This causes the CPU to trip through the ->map_pages() and
->page_mkwrite() handlers if userspace attempts to access the page(s)
again.
(Ideally, this would be done in the service handler for CB.CallBack,
but the server is waiting for our reply before considering, and we
have a list of vnodes, all of which need breaking - and the process of
getting the mmap_lock and stripping the PTEs on all CPUs could be
quite slow.)
(2) Call afs_validate() from the ->map_pages() handler to check to see if
the file has changed and to get a new callback promise from the
server.
Also handle the fileserver telling us that it's dropping all callbacks,
possibly after it's been restarted by sending us a CB.InitCallBackState*
call by the following means:
(3) Maintain a per-cell list of afs files that are currently mmap'd
(cell->fs_open_mmaps).
(4) Add a work item to each server that is invoked if there are any open
mmaps when CB.InitCallBackState happens.
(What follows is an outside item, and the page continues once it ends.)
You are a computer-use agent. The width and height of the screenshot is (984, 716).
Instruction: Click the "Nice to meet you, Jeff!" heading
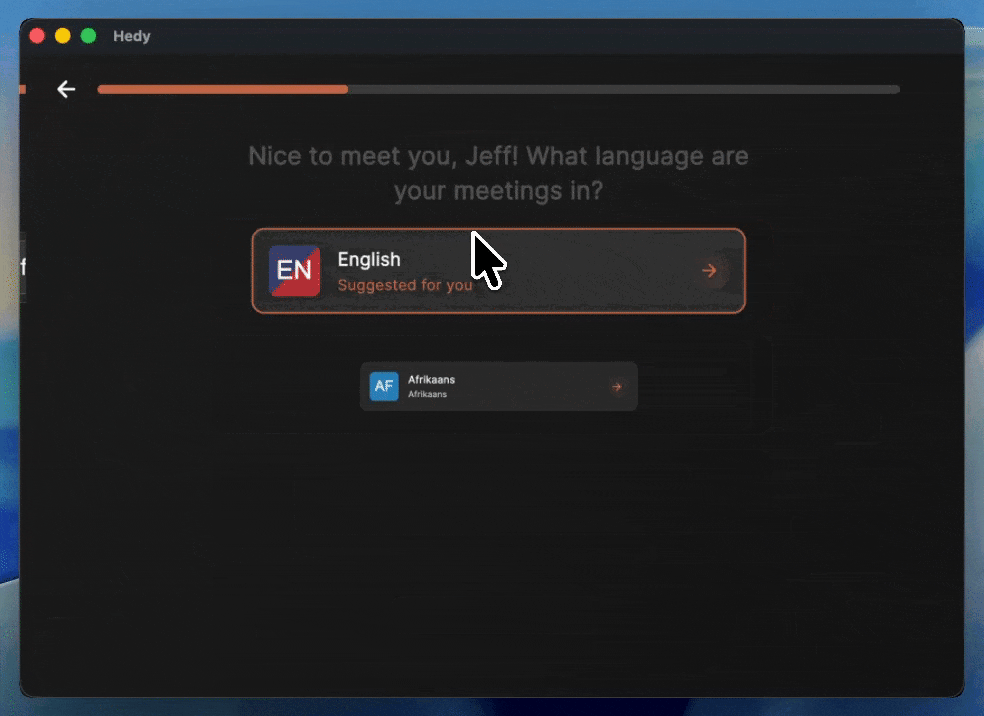[x=385, y=157]
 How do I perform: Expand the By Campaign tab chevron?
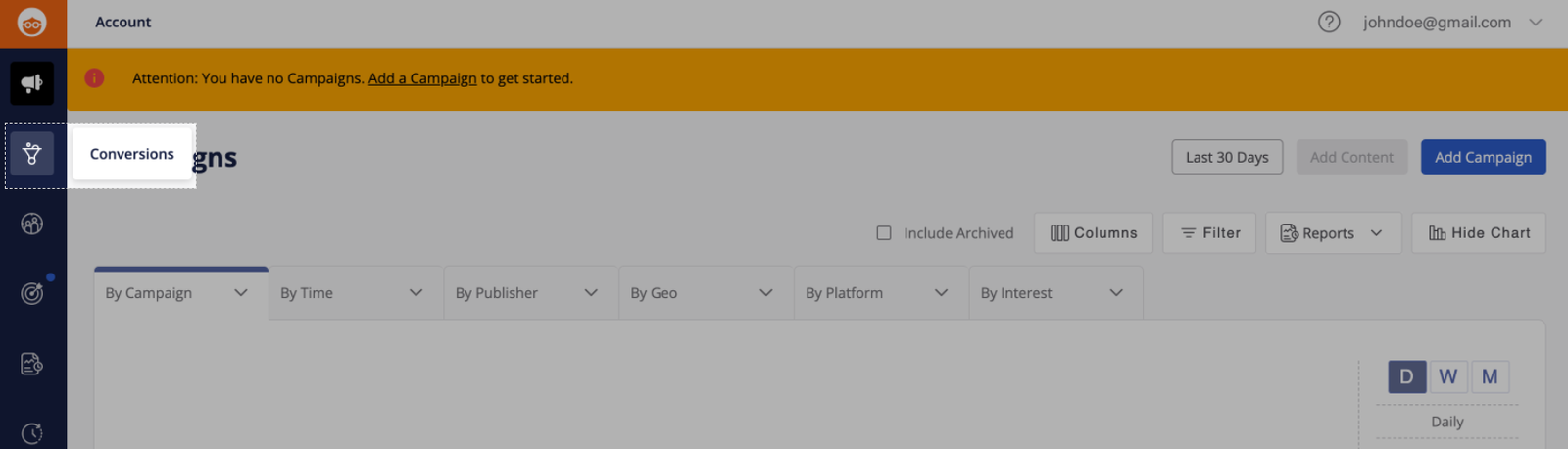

This work item goes through
the aforementioned list and invokes the vnode->cb_work work item for
each one that is currently using this server.
This causes the PTEs to be cleared, causing ->map_pages() or
->page_mkwrite() to be called again, thereby calling afs_validate()
again.
I've chosen to simply strip the PTEs at the point of notification reception
rather than invalidate all the pages as well because (a) it's faster, (b)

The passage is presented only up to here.